# LISTED RECORDS start

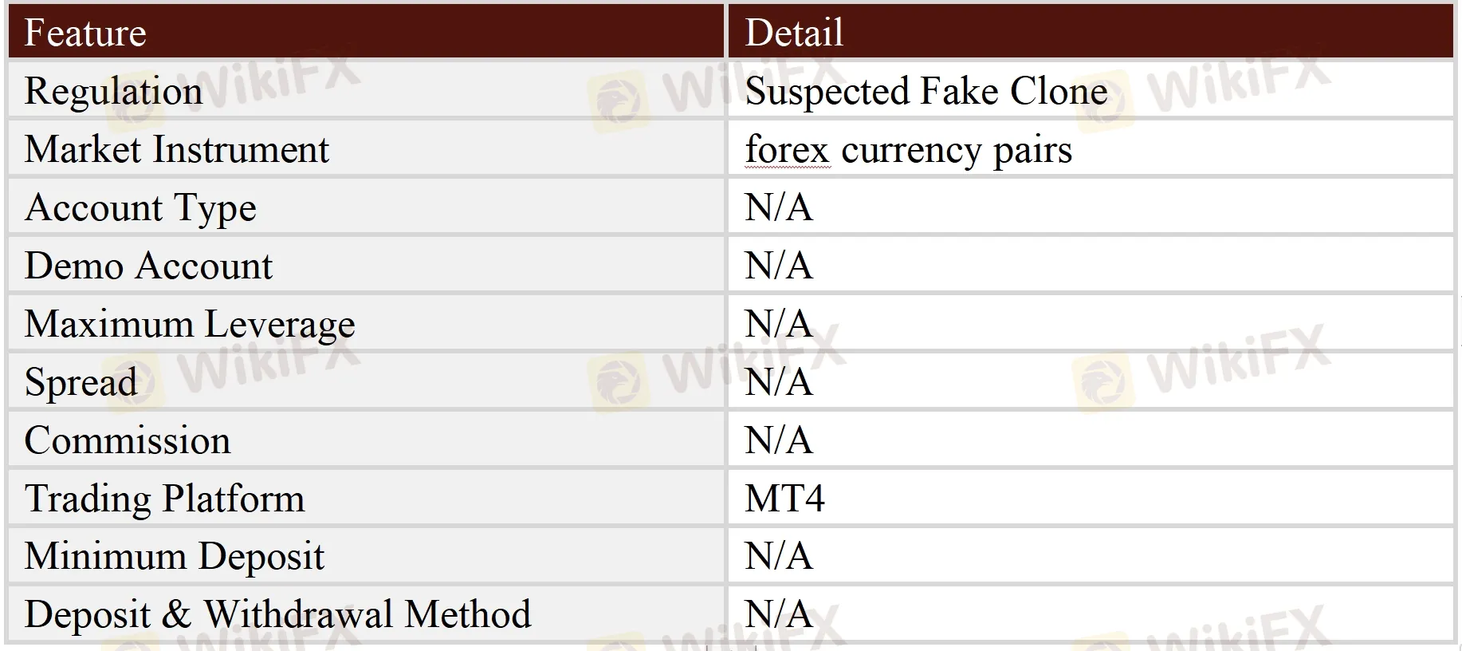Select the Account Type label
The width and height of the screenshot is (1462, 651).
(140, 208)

# LISTED RECORDS end
# LISTED RECORDS start

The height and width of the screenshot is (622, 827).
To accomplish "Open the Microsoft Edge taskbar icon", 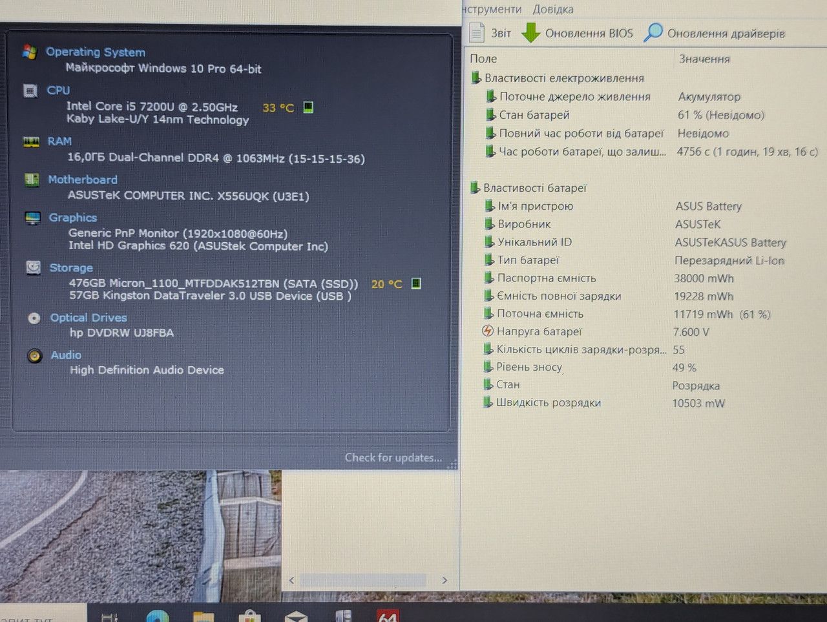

# LISTED RECORDS end
# LISTED RECORDS start

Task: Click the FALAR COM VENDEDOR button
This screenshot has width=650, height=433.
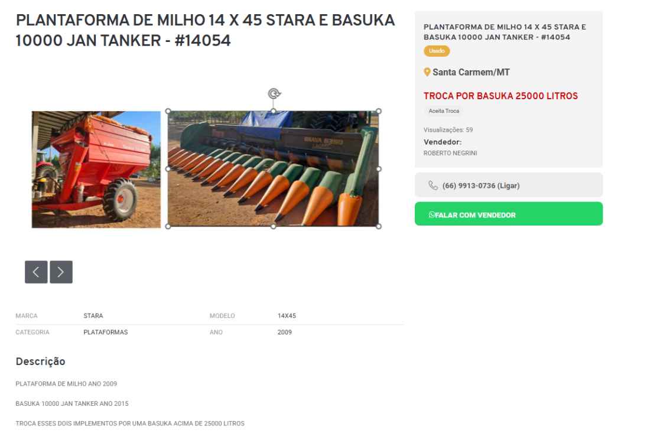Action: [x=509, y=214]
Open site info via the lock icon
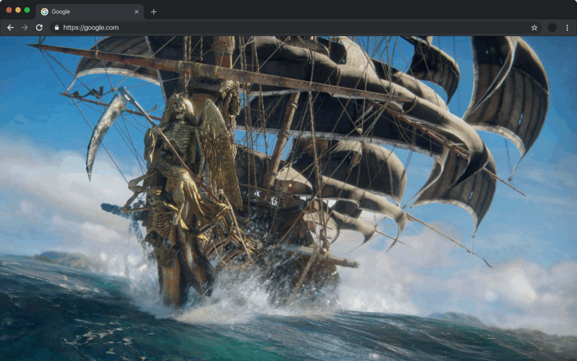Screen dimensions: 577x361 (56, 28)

# LISTED RECORDS end

Reproduce verbatim the part of the listing that opens with the line containing "Task: Click the FALAR COM VENDEDOR button" and closes with the line containing "Screen dimensions: 577x361 (56, 28)", both lines included, omitting the pictures.

Task: Click the FALAR COM VENDEDOR button
This screenshot has width=650, height=433.
Action: [x=509, y=214]
Open site info via the lock icon
Screen dimensions: 577x361 (56, 28)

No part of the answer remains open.